The court concluded that statements made by the minister to the college personnel department were protected by the qualified privilege based on a common interest, and that the minister had not been guilty of malice and therefore his comments were not defamatory. It concluded,
Such statements were protected by a qualified privilege, the issue being whether plaintiff’s allegations of malice are sufficient to overcome the privilege, i.e., sufficient to permit an inference that defendant "acted out of spite or ill will, with reckless disregard for the statements’ truth or falsity, or with a high degree of belief that [his] statements were probably false." They do not. Upon the basis of the complaint, as amplified by plaintiff’s opposition, the only reasons offered for inferring malice are the falsity of the statements and plaintiff’s refusal on an earlier occasion to take [the minister’s] advice to reunite with her ex-husband. However, neither falsity nor the existence of prior earlier disputes between the parties permit an inference of malice as above defined. While the statements were frank, the expressions used were not beyond what was necessary for the purposes of the communication, both speaker and listener having a common interest in plaintiff’s character and fitness as a prospective teacher and promoter of their faith, or otherwise "so vituperative" as to warrant an inference of malice …. [S]uspicion, surmise and accusation are not enough to infer malice.

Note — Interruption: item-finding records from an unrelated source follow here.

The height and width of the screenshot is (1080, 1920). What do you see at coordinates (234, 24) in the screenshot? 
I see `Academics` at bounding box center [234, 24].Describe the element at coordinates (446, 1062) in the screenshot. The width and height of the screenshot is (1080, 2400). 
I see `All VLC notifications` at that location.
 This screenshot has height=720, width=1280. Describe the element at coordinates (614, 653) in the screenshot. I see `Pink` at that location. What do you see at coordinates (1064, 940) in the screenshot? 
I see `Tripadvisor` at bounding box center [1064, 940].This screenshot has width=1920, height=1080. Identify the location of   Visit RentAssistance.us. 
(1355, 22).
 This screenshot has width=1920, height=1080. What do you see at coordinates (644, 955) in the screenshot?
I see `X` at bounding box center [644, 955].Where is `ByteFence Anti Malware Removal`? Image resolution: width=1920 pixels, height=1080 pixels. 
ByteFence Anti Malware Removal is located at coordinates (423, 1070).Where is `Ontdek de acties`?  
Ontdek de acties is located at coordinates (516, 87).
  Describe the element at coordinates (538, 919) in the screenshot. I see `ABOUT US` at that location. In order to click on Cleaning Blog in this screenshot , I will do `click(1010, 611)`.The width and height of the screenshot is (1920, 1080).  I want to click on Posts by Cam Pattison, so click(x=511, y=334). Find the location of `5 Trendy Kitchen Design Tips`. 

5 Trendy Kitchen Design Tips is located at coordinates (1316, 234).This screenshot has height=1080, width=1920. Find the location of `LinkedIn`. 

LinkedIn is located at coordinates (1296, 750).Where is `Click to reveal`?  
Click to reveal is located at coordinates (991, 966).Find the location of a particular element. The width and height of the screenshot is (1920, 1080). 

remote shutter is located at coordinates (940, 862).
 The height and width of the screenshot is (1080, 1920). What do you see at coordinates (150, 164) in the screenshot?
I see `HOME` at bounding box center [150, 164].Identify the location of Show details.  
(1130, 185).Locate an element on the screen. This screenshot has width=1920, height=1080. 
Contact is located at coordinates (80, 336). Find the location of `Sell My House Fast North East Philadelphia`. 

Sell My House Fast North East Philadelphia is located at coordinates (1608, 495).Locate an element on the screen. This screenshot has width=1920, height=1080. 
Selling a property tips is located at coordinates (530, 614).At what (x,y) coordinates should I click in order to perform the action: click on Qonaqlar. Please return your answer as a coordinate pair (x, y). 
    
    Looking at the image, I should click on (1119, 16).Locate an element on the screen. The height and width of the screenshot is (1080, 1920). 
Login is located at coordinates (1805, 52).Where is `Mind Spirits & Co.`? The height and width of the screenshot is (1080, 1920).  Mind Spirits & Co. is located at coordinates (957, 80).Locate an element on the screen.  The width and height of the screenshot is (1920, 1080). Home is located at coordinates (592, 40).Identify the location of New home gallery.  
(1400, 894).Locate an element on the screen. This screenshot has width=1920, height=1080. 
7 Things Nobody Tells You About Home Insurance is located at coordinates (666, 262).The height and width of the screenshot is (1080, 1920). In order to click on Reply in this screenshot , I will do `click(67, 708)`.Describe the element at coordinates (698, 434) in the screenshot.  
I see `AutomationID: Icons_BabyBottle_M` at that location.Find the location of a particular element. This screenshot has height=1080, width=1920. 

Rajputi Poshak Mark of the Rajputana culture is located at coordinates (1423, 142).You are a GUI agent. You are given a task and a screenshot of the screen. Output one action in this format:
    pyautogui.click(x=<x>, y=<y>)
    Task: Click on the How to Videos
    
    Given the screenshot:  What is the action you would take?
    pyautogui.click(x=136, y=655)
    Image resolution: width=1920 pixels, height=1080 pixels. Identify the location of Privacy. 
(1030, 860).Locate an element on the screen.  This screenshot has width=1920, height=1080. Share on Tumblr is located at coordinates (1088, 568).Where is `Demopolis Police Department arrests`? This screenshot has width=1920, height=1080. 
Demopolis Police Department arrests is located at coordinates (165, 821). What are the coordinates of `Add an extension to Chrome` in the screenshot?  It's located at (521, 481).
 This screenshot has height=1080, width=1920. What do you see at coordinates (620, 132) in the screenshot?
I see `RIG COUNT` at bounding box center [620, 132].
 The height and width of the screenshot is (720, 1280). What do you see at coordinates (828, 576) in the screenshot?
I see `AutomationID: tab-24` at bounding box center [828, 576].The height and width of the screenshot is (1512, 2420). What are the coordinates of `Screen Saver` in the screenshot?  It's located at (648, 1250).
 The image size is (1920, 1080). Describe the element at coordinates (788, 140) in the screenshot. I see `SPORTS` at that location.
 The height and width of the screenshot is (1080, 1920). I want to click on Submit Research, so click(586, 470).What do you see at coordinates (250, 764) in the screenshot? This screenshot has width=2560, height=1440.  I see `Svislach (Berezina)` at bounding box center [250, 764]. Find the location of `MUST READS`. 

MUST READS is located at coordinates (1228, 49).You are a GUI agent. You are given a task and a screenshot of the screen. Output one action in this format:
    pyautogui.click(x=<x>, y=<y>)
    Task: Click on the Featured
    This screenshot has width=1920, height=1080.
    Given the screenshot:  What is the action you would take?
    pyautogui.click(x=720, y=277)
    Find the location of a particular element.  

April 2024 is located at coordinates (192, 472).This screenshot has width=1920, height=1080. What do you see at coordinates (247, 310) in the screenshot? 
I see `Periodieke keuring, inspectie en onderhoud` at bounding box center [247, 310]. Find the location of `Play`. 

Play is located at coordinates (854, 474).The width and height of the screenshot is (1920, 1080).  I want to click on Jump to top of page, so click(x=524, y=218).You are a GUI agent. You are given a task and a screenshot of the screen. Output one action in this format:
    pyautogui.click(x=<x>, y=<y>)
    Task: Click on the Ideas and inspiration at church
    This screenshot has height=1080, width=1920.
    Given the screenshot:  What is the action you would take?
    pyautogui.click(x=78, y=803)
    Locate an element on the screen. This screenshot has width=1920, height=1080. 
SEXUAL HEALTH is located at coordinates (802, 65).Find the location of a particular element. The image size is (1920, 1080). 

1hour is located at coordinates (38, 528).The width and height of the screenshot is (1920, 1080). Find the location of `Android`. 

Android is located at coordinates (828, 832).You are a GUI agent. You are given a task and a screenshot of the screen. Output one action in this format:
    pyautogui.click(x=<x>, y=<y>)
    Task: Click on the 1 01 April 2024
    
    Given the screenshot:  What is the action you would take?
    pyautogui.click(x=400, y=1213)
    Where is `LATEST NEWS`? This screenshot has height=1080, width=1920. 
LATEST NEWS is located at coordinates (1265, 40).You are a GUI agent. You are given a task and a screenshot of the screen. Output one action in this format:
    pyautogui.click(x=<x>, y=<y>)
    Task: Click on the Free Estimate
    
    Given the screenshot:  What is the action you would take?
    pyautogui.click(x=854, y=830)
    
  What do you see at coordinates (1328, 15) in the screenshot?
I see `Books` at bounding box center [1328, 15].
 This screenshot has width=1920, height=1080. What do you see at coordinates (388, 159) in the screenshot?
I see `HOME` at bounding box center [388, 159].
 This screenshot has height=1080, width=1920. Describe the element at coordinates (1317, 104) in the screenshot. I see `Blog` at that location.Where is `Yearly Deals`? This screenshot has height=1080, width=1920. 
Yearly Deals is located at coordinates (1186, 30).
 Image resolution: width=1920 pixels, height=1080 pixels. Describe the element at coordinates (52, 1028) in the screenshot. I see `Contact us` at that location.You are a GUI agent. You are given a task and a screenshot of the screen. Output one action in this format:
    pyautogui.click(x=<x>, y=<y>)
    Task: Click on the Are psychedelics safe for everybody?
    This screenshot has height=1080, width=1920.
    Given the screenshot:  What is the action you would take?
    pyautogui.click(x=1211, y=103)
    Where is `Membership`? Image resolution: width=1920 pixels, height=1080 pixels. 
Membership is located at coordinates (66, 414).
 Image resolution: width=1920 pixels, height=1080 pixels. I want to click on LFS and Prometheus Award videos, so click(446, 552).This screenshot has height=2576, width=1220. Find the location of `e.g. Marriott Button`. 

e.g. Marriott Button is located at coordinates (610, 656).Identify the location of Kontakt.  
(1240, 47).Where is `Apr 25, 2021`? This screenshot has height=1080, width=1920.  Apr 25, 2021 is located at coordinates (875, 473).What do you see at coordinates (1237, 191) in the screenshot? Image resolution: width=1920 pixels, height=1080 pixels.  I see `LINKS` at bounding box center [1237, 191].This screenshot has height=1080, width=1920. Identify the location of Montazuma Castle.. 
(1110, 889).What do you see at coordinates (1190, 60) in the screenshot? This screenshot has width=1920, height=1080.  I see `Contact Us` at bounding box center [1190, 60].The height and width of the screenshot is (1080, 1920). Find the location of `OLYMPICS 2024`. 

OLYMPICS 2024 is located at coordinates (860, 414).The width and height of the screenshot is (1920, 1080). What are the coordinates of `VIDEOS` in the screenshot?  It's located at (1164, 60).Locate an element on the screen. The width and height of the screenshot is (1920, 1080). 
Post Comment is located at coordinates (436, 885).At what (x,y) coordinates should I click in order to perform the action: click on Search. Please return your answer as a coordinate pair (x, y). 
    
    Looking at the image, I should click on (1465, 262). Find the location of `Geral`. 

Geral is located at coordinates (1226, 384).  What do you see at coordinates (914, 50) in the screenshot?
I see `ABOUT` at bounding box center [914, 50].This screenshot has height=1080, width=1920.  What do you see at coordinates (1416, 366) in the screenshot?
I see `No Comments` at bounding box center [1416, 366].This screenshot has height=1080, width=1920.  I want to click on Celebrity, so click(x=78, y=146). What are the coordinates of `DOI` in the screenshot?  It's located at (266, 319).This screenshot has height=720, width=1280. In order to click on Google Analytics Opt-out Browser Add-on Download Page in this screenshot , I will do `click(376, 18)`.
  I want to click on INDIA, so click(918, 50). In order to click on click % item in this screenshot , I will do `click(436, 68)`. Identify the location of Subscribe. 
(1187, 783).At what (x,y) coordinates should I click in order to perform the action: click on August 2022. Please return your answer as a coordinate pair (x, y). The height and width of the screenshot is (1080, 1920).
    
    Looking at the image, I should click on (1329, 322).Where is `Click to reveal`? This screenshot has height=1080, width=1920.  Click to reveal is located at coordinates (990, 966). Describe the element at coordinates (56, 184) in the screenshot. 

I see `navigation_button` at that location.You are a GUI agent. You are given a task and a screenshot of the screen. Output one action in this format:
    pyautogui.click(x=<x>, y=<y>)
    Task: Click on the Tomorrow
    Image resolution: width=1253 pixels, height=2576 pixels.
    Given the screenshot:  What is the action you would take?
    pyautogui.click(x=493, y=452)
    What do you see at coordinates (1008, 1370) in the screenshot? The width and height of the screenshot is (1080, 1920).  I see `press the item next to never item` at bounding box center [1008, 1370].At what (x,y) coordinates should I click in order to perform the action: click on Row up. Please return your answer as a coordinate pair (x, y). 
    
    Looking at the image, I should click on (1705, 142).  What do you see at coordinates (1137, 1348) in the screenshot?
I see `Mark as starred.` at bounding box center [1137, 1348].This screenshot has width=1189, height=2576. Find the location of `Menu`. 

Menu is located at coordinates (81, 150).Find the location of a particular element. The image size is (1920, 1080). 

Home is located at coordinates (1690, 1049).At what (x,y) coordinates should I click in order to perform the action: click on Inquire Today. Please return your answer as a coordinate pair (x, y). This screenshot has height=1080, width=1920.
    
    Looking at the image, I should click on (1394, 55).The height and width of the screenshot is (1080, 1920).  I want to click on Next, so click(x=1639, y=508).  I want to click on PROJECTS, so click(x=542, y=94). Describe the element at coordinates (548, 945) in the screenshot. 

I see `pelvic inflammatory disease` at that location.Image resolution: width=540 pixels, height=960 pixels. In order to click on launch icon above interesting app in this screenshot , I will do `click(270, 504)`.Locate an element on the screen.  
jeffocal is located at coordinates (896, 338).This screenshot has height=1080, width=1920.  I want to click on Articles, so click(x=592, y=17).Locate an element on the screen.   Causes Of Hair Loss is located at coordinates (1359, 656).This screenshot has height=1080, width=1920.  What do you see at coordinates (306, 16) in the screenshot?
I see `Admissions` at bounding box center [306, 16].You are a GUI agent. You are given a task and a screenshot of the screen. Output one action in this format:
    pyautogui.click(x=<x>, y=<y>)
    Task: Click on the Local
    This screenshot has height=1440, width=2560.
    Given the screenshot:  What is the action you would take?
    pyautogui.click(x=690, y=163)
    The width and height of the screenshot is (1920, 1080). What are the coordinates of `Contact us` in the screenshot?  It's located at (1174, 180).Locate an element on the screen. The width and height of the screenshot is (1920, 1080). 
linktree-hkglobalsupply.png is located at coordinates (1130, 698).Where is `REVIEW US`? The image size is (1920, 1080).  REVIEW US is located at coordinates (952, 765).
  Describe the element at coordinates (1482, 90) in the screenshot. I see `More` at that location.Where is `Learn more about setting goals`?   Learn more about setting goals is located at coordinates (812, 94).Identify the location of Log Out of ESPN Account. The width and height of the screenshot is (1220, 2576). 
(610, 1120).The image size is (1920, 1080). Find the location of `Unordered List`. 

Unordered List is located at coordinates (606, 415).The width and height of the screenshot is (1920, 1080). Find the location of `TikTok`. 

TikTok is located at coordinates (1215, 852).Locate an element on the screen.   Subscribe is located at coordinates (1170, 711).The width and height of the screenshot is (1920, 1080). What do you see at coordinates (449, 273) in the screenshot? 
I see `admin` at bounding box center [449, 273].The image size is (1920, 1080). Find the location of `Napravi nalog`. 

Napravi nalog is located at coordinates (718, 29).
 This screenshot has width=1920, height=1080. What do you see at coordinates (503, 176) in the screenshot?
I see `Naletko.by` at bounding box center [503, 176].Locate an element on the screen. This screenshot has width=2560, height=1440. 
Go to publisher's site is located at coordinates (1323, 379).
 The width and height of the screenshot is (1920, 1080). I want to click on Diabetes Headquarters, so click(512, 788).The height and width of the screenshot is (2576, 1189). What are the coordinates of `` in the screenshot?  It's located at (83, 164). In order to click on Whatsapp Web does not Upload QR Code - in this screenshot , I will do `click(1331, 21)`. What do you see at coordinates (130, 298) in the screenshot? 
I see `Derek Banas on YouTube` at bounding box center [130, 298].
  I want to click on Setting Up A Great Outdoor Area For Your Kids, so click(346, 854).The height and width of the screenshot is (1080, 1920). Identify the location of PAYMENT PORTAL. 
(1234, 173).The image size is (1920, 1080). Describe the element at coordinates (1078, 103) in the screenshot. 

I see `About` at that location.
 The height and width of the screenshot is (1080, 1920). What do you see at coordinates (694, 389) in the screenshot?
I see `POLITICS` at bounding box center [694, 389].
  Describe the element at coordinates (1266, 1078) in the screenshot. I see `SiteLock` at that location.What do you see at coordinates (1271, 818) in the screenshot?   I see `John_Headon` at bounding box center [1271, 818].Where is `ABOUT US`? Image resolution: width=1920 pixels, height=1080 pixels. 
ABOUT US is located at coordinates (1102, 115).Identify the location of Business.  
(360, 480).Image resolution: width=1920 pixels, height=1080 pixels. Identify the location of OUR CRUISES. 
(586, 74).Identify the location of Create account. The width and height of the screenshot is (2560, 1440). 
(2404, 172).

Application. Many states recognize the "qualified privilege" defense to defamation. As this court noted, this defense applies to statements concerning matters of "common interest." The court concluded that matters of faith, and a person’s fitness to teach in a church-affiliated school, were matters of common interest. As a result, statements concerning such matters cannot be defamatory unless made with malice. This is a very difficult standard to prove, which means that communications addressing matters of common interest generally will be defamatory only in exceptional cases. Sborgi v. Green, 722 N.Y.S.2d 14 (Sup. Ct. 2001).